Entries on where items appear:
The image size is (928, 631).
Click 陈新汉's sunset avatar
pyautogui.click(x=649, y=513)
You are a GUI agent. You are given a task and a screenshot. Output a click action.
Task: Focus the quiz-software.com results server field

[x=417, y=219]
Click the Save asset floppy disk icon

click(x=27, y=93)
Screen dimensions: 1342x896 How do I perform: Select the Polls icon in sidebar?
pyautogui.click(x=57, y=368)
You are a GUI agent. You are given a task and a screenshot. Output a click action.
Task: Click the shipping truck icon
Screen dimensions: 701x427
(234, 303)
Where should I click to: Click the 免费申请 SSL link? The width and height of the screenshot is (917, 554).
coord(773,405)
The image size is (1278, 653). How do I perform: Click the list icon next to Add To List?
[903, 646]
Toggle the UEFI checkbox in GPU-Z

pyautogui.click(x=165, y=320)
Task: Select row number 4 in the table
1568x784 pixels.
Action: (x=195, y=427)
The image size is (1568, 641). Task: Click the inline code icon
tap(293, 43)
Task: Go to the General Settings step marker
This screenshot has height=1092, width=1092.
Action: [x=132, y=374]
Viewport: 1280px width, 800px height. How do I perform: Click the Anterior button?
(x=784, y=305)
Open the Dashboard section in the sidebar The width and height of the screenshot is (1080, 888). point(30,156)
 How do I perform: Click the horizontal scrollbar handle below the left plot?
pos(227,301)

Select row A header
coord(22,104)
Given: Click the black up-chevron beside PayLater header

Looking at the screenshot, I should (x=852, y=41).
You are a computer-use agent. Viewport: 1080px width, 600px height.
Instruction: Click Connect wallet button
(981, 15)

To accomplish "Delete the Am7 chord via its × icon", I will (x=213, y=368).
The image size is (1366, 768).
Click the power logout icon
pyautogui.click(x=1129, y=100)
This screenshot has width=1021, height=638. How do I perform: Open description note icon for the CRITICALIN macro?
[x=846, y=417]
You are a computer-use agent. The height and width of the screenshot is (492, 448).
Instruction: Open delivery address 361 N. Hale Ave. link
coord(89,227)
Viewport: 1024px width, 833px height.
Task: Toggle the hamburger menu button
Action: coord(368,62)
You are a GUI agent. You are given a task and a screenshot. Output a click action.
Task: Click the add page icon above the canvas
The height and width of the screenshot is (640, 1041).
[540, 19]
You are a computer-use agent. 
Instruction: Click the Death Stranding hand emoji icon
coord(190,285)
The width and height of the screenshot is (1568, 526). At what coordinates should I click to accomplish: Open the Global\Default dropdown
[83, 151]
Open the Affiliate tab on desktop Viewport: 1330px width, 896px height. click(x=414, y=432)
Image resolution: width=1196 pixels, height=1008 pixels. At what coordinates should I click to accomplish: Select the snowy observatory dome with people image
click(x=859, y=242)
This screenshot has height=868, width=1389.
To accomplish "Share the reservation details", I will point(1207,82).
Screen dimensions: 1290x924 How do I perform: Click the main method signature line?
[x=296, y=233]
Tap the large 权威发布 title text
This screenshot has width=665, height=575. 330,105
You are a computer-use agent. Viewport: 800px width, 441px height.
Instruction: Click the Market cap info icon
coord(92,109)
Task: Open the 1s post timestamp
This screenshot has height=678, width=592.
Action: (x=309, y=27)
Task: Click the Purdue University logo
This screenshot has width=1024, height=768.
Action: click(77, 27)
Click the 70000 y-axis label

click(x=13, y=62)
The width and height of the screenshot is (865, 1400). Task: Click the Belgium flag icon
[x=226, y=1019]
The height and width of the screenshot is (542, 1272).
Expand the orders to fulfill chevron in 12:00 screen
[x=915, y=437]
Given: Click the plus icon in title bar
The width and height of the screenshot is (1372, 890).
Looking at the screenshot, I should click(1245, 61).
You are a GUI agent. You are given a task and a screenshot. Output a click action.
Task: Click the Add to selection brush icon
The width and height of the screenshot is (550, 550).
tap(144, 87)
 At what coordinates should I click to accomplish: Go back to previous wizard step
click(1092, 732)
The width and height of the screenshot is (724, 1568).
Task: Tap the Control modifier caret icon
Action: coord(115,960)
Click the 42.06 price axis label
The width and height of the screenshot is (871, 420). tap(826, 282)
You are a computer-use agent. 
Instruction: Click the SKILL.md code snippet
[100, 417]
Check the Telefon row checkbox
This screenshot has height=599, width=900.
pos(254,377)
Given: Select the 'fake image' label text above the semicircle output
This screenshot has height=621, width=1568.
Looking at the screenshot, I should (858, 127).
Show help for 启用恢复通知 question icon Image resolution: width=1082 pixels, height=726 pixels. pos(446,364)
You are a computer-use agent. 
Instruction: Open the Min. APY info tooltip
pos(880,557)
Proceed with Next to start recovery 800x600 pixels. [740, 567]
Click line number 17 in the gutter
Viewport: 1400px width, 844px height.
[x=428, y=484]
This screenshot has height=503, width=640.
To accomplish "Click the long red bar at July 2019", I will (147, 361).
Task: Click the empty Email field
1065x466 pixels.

* [Work required]: Rewrite all of the entries, substituting "How can I do this" for each occurrence of "How do I perform" and keeping every other part unchanged.

* [Exercise output]:
The image size is (928, 631).
Click 陈新汉's sunset avatar
pyautogui.click(x=649, y=513)
You are a GUI agent. You are given a task and a screenshot. Output a click action.
Task: Focus the quiz-software.com results server field

[x=417, y=219]
Click the Save asset floppy disk icon

click(x=27, y=93)
Screen dimensions: 1342x896 How can I do this: Select the Polls icon in sidebar?
pyautogui.click(x=57, y=368)
You are a GUI agent. You are given a task and a screenshot. Output a click action.
Task: Click the shipping truck icon
Screen dimensions: 701x427
(234, 303)
Where should I click to: Click the 免费申请 SSL link? The width and height of the screenshot is (917, 554).
coord(773,405)
The image size is (1278, 653). How can I do this: Click the list icon next to Add To List?
[903, 646]
Toggle the UEFI checkbox in GPU-Z

pyautogui.click(x=165, y=320)
Task: Select row number 4 in the table
1568x784 pixels.
Action: (x=195, y=427)
The image size is (1568, 641). Task: Click the inline code icon
tap(293, 43)
Task: Go to the General Settings step marker
This screenshot has height=1092, width=1092.
Action: [x=132, y=374]
Viewport: 1280px width, 800px height. How can I do this: Click the Anterior button?
(x=784, y=305)
Open the Dashboard section in the sidebar The width and height of the screenshot is (1080, 888). point(30,156)
 How can I do this: Click the horizontal scrollbar handle below the left plot?
pos(227,301)

Select row A header
coord(22,104)
Given: Click the black up-chevron beside PayLater header

Looking at the screenshot, I should (x=852, y=41).
You are a computer-use agent. Viewport: 1080px width, 600px height.
Instruction: Click Connect wallet button
(981, 15)

To accomplish "Delete the Am7 chord via its × icon", I will (x=213, y=368).
The image size is (1366, 768).
Click the power logout icon
pyautogui.click(x=1129, y=100)
This screenshot has width=1021, height=638. How can I do this: Open description note icon for the CRITICALIN macro?
[x=846, y=417]
You are a computer-use agent. The height and width of the screenshot is (492, 448).
Instruction: Open delivery address 361 N. Hale Ave. link
coord(89,227)
Viewport: 1024px width, 833px height.
Task: Toggle the hamburger menu button
Action: coord(368,62)
You are a GUI agent. You are given a task and a screenshot. Output a click action.
Task: Click the add page icon above the canvas
The height and width of the screenshot is (640, 1041).
[540, 19]
You are a computer-use agent. 
Instruction: Click the Death Stranding hand emoji icon
coord(190,285)
The width and height of the screenshot is (1568, 526). At what coordinates should I click to accomplish: Open the Global\Default dropdown
[83, 151]
Open the Affiliate tab on desktop Viewport: 1330px width, 896px height. click(x=414, y=432)
Image resolution: width=1196 pixels, height=1008 pixels. At what coordinates should I click to accomplish: Select the snowy observatory dome with people image
click(x=859, y=242)
This screenshot has height=868, width=1389.
To accomplish "Share the reservation details", I will point(1207,82).
Screen dimensions: 1290x924 How can I do this: Click the main method signature line?
[x=296, y=233]
Tap the large 权威发布 title text
This screenshot has width=665, height=575. 330,105
You are a computer-use agent. Viewport: 800px width, 441px height.
Instruction: Click the Market cap info icon
coord(92,109)
Task: Open the 1s post timestamp
This screenshot has height=678, width=592.
Action: (x=309, y=27)
Task: Click the Purdue University logo
This screenshot has width=1024, height=768.
Action: click(77, 27)
Click the 70000 y-axis label

click(x=13, y=62)
The width and height of the screenshot is (865, 1400). Task: Click the Belgium flag icon
[x=226, y=1019]
The height and width of the screenshot is (542, 1272).
Expand the orders to fulfill chevron in 12:00 screen
[x=915, y=437]
Given: Click the plus icon in title bar
The width and height of the screenshot is (1372, 890).
Looking at the screenshot, I should click(1245, 61).
You are a GUI agent. You are given a task and a screenshot. Output a click action.
Task: Click the Add to selection brush icon
The width and height of the screenshot is (550, 550).
tap(144, 87)
 At what coordinates should I click to accomplish: Go back to previous wizard step
click(1092, 732)
The width and height of the screenshot is (724, 1568).
Task: Tap the Control modifier caret icon
Action: coord(115,960)
Click the 42.06 price axis label
The width and height of the screenshot is (871, 420). tap(826, 282)
You are a computer-use agent. 
Instruction: Click the SKILL.md code snippet
[100, 417]
Check the Telefon row checkbox
This screenshot has height=599, width=900.
pos(254,377)
Given: Select the 'fake image' label text above the semicircle output
This screenshot has height=621, width=1568.
Looking at the screenshot, I should (858, 127).
Show help for 启用恢复通知 question icon Image resolution: width=1082 pixels, height=726 pixels. pos(446,364)
You are a computer-use agent. 
Instruction: Open the Min. APY info tooltip
pos(880,557)
Proceed with Next to start recovery 800x600 pixels. [740, 567]
Click line number 17 in the gutter
Viewport: 1400px width, 844px height.
[x=428, y=484]
This screenshot has height=503, width=640.
To accomplish "Click the long red bar at July 2019", I will (147, 361).
Task: Click the empty Email field
1065x466 pixels.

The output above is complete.